Contrary to Janis's contention, the Section 8880.4 Claim does not qualify as an “amended claim” under section 910.6.   The original government claim centered on the allegation CSL deceived and misled the public by promoting an illegal game.   This allegation is unrelated to the claim CSL breached a duty to return 50 percent of Keno proceeds to the public as prizes.   Janis's Section 8880.4 Claim, stands alone.   It involves factual and legal issues separate and independent of the original claims and thus it does not constitute an amended claim.

Likewise, we are not persuaded by Janis's waiver argument.   Janis argues CSL cannot assert this defense because the BOC failed to give notice of the insufficiency or rejection of Janis's claim under Government Code sections 911 and 911.3, subdivision (b).5  We disagree.   On March 31, 1997, the BOC informed Janis it could not take any action on the claim because Janis had initiated civil litigation and had failed to respond to BOC's July 1996 request for additional information concerning the original claim.   In our view, the BOC's notice was appropriate under Government Code sections 911 and 911.3, subdivision (b).   Thus, CSL did not waive its right to assert any defense.

D. Janis Is Not Entitled To An Accounting.

Janis's sole remaining cause of action was for an accounting.   A right to an accounting is derivative;  it must be based on other claims.  (Union Bank v. Superior Court (1995) 31 Cal.App.4th 573, 593-594, 37 Cal.Rptr.2d 653.)   Here, because all of Janis's other claims fail, so too does the one for an accounting.


The judgments are affirmed.   Each party is to bear its own costs.


1.   GTECH created the computer systems for CSL to operate the Keno game.

2.   While the time for appeal may be extended by the timely filing of a notice of intention to move for a new trial and/or for entry of a judgment notwithstanding the verdict, Janis did not file any such notice.

3.   In view of this conclusion, we do not reach the merits of Janis's appeal concerning GTECH's alleged Lottery Act violations.

4.   In view of this conclusion, we do not reach the merits of the issue decided by the trial court, i.e., whether Janis can recover the moneys wagered on an illegal lottery game.  (California State Electronics Assn. v. Zeos Int'l, Ltd. (1996) 41 Cal.App.4th 1270, 1275, 49 Cal.Rptr.2d 127 (we affirm if result legally correct, without regard for the lower court's rationale).)

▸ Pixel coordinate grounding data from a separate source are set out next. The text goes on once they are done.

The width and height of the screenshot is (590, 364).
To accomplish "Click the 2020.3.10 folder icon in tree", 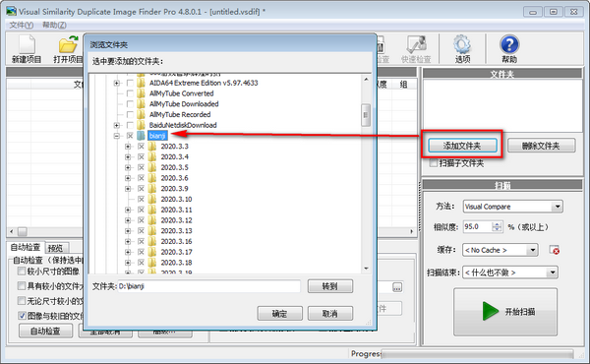I will point(152,199).
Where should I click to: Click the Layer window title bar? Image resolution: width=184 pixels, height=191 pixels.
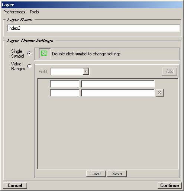click(92, 5)
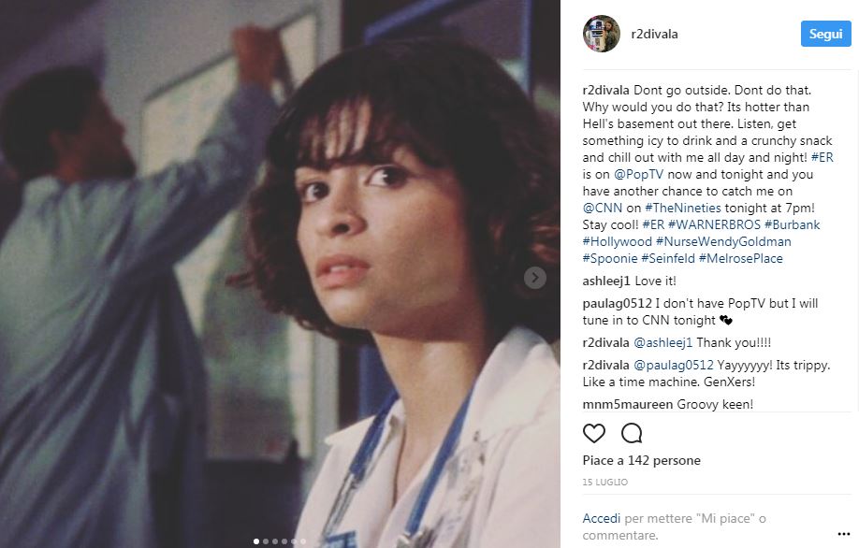Open the three-dots more options menu
859x548 pixels.
844,534
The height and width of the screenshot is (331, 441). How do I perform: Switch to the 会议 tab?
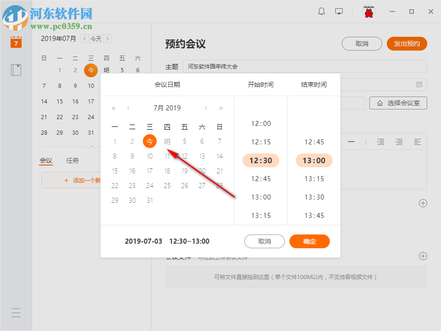pyautogui.click(x=46, y=160)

5.   Section 911 provides, in pertinent part:“Any defense as to the sufficiency of the claim based upon a defect or omission in the claim as presented is waived by the failure to give notice of insufficiency with respect to such defect or omission․”  (Gov.Code, § 911.)Section 911.3, subdivision (b) states, in relevant part:“Any defense to the time limit for presenting a claim ․ is waived by failure to give the notice ․ within 45 days after the claim is presented․”  (Gov.Code, § 911.3, subd. (b).)


JOHNSON, J., and WOODS, J., concur.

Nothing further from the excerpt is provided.